(Textauszug)
# # #
Je nach Ausrichtung ist das virtuelle Töten von Mitspielern (Player-Kill) verboten, wird toleriert oder gezielt gewünscht. Player-Kill kann sanktioniert werden, z. B. durch den Verlust von Geld, Kennzeichnung als Mörder etc.

Auch der Grad des geforderten Rollenspiels unterscheidet sich. Während viele MUDs dieses nicht ganz so ernst nehmen, gibt es auch ausgeprägte Rollenspiel-MUDs, in denen beispielsweise nicht spielbezogene Gespräche ungern gesehen sind bzw. speziell markiert werden müssen.

Soziale Komponenten

Spielertreffen

MUDs haben auch eine starke soziale Komponente, die sich zum Beispiel durch die Spielertreffen ausdrückt. Viele MUDs veranstalten mehr oder minder regelmäßige Treffen, Partys, Stammtische, Ausflüge oder dergleichen, bei denen sich die Spieler auch im echten Leben (Real-Life) kennenlernen können. Sehr oft kennt sich der Kern der Spieler, oder zumindest Gruppen von Spielern, die in derselben Gegend wohnen, persönlich.

Suchtpotential

Das auf Text basierte Spiel ist so aufgebaut, dass ein Spieler selbst bestimmen kann, wie lange oder wie oft er spielen möchte. Ein Ausloggen aus dem Spiel bringt in vielen MUDs keine Nachteile mit sich, da die Spielfigur dort ihre erworbenen Besitztümer behält. Ein Spieler kann das Spiel zu jedem beliebigen Zeitpunkt fortsetzen, da alle möglichen Handlungen des Spiels wiederholbar sind. Erlernte Fähigkeiten bleiben erhalten und computergenerierte Figuren können beliebig oft bekämpft werden, sodass ein Spieler in seiner Abwesenheit nichts versäumt. Es gibt jedoch auch MUDs, in denen das Inventar des Spielers beim Abmelden nicht oder nicht vollständig gesichert wird, oder in denen es einmalige Gruppen-Rätsel („Live-Quests“) gibt, die von einem menschlichen Spielleiter betreut werden. Es kann auch Situationen geben, in denen eine Spielunterbrechung es erforderlich machen würde, dass langwierige Vorbereitungen wiederholt werden müssen, um zum Beispiel ein Rätsel zu lösen.
# # #
Zeige-Datensätze für Text und Elemente:

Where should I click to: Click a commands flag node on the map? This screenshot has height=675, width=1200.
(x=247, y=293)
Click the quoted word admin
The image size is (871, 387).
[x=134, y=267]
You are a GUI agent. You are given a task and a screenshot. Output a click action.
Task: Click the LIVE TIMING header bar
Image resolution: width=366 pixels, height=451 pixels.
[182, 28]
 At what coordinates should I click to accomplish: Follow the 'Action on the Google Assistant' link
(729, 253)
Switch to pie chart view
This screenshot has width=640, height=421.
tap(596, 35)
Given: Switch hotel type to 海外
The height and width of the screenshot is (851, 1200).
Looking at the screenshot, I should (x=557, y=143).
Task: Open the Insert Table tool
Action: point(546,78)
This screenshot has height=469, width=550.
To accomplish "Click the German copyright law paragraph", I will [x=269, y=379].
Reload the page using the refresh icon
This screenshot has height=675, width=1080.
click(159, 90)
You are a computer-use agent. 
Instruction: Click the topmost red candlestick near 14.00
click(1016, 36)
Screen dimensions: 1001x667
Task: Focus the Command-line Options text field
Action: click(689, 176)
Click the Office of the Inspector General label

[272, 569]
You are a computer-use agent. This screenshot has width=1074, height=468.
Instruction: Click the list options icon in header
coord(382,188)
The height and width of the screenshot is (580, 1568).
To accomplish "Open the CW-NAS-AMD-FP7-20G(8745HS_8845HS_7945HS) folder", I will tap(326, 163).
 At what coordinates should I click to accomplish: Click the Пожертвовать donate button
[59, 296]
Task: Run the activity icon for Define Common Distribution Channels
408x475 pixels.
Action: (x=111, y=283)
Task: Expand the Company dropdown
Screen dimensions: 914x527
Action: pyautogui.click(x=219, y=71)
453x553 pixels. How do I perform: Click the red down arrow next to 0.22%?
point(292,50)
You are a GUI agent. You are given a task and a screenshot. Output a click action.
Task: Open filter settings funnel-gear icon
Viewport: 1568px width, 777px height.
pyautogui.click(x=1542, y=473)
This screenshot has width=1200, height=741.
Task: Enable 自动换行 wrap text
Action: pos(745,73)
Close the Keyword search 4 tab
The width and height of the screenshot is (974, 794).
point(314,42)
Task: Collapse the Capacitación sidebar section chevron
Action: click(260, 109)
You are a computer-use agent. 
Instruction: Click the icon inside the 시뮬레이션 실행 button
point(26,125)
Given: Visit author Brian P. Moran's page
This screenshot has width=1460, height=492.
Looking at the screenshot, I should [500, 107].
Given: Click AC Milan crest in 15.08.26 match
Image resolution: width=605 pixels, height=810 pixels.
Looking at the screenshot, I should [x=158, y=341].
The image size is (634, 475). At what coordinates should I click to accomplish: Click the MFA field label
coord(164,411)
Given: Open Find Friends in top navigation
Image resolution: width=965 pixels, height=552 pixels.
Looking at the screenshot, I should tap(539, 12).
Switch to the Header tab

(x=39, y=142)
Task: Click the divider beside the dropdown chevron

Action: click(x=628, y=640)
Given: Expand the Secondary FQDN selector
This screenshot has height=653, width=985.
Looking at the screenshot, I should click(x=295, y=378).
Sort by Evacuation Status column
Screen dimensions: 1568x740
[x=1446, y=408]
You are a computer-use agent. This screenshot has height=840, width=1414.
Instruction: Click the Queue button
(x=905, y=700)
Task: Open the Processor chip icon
# # #
(Schriftliche Anfrage 1) Übersetze aus dem Textauszug über MUDs den Satz „Auch der Grad des geforderten Rollenspiels unterscheidet sich.“ ins Englische.
(Schriftliche Anfrage 2) Was behält die Spielfigur laut dem Textauszug über MUDs in vielen MUDs nach dem Ausloggen?

(Vollständige Antwort 1) The degree of role-playing required also differs.

(Vollständige Antwort 2) Ihre erworbenen Besitztümer.